Energy and Resource Efficiency Strategies for Middle East Housing :
In recent years, energy efficiency has become a massive topic across the globe. Many countries have started to realise the importance of saving energy for the environment. However, the energy efficiency topic is even more apparent in the Middle East due to the climate change issues the region has been experiencing. This article will highlight possible energy efficiency strategies for Middle East housing.
What is Energy Efficiency?
Energy efficiency is the process of using less energy to perform tasks. For instance, if you decide to turn off lightbulbs that are not in use in your home, you are reducing the amount of energy it takes to light up your house. This is what energy efficiency means in its simplest form.
Why is Energy Efficiency Important in the Middle East?
According to the Washington Institute, the Middle East’s population is expected to increase by 329 million between 2000 and 2050. This additional population will expectedly consume more energy and emit more carbon. The point of energy efficiency is to reduce the power consumed by the growing population.
Another significant benefit of energy efficiency is its contribution to the fight against climate change. Energy efficiency reduces the rate at which Middle Eastern buildings emit carbon, which is the leading cause of climate change.
In addition, energy efficiency has economic benefits. Buildings that reduce their energy consumption are likely to have lower energy bills than buildings that do not. More so, overall energy efficiency will increase the reliability of the Middle East’s power infrastructure, as the grid will likely become more reliable when houses reduce their overall energy consumption.
Given that the Middle East has been battling climate change over the years, energy efficiency is a viable avenue through which the region can reduce its emissions and save costs.
Energy Efficiency Strategies in Middle East Housing
There are energy efficiency strategies that houses can adopt in the Middle East. Some of them include the following:
1. Energy Benchmarking:
Energy benchmarking means tracking the energy usage of your building and comparing it to the energy consumption of other facilities.

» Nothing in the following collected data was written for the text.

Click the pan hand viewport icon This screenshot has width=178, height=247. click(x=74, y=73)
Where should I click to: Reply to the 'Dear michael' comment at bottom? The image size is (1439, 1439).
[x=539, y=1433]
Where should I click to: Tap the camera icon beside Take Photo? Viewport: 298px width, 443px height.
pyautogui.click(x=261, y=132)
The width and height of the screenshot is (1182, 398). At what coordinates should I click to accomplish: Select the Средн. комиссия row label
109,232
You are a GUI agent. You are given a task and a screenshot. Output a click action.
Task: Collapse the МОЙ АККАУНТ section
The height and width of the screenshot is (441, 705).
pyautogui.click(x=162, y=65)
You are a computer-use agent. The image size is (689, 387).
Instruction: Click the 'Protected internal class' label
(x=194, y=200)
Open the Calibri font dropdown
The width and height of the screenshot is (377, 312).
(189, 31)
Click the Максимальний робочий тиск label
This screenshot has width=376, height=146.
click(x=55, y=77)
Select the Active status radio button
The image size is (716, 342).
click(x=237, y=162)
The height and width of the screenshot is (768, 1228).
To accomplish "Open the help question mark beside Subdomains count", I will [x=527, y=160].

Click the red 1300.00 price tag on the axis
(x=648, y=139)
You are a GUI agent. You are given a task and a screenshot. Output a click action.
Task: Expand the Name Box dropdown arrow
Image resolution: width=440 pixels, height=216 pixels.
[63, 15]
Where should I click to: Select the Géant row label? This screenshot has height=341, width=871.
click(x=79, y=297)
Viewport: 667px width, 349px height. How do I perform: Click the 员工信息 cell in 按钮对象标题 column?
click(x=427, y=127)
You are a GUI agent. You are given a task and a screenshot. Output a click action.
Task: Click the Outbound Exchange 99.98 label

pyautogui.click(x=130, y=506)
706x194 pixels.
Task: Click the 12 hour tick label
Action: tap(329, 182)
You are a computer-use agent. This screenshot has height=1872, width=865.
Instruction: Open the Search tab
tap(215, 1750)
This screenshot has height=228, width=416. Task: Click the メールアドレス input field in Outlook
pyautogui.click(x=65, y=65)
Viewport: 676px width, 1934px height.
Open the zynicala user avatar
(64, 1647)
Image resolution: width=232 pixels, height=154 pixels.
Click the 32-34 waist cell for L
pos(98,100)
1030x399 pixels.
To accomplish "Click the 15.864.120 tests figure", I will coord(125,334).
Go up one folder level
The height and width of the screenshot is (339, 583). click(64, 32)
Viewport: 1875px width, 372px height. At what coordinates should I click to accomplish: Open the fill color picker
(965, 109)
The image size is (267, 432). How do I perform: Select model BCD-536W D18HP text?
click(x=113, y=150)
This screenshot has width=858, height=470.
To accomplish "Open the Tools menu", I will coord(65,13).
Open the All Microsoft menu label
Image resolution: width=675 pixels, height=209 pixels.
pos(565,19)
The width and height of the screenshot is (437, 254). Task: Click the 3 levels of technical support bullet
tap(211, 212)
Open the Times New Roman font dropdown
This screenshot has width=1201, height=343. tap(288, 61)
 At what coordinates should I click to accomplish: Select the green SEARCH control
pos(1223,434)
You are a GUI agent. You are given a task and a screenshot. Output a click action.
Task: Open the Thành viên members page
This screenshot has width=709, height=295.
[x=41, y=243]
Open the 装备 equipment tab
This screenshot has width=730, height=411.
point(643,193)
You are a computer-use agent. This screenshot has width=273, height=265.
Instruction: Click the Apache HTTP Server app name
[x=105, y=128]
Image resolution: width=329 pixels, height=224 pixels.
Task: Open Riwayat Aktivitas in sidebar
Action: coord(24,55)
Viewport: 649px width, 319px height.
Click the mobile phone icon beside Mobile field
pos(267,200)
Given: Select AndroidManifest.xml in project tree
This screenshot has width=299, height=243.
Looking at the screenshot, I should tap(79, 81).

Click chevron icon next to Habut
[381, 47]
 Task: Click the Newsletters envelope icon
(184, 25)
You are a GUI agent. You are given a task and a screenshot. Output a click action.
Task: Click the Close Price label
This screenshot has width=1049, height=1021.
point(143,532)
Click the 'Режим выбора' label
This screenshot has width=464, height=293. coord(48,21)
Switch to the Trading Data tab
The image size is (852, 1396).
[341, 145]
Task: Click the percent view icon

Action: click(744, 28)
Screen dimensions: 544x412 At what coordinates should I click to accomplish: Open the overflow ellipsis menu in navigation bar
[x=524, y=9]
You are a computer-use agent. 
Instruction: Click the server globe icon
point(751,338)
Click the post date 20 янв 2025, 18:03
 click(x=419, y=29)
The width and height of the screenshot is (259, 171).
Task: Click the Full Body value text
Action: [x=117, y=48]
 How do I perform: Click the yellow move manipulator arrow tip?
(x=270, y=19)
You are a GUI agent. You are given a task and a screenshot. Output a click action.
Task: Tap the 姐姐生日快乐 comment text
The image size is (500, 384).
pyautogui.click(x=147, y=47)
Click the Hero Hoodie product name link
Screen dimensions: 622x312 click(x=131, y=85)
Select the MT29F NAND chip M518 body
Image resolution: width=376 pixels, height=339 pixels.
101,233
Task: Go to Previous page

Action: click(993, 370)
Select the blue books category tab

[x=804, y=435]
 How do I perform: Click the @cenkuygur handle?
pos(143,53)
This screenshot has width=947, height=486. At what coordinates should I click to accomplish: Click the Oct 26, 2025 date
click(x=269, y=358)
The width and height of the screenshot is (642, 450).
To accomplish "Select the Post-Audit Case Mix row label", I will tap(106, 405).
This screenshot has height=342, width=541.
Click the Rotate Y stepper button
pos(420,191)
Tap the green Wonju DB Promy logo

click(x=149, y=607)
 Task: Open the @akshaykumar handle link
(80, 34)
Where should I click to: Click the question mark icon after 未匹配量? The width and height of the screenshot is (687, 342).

This will help you understand whether you need to increase your energy efficiency and how to do so.
2. Passive Design:
Passive design is an architectural technique that involves the optimisation of natural heating and cooling sources. The principal aim of passive design is to create comfortable ventilation and heating conditions inside buildings. This way, the facilities will require less energy for heating or cooling.
3. Energy-Efficient Lighting:
Energy-efficient lighting involves using light bulbs that consume less energy. Two primary forms of such light bulbs are compact fluorescent lamps (CFLs) and Light Emitting Diodes (LEDs). This energy efficiency technique will likely reduce your overall energy consumption, save energy costs, and reduce your carbon emissions.
Energy efficiency is undoubtedly vital in the Middle East. This is why more Middle Eastern houses need to pay attention to their energy consumption and look for ways to reduce it.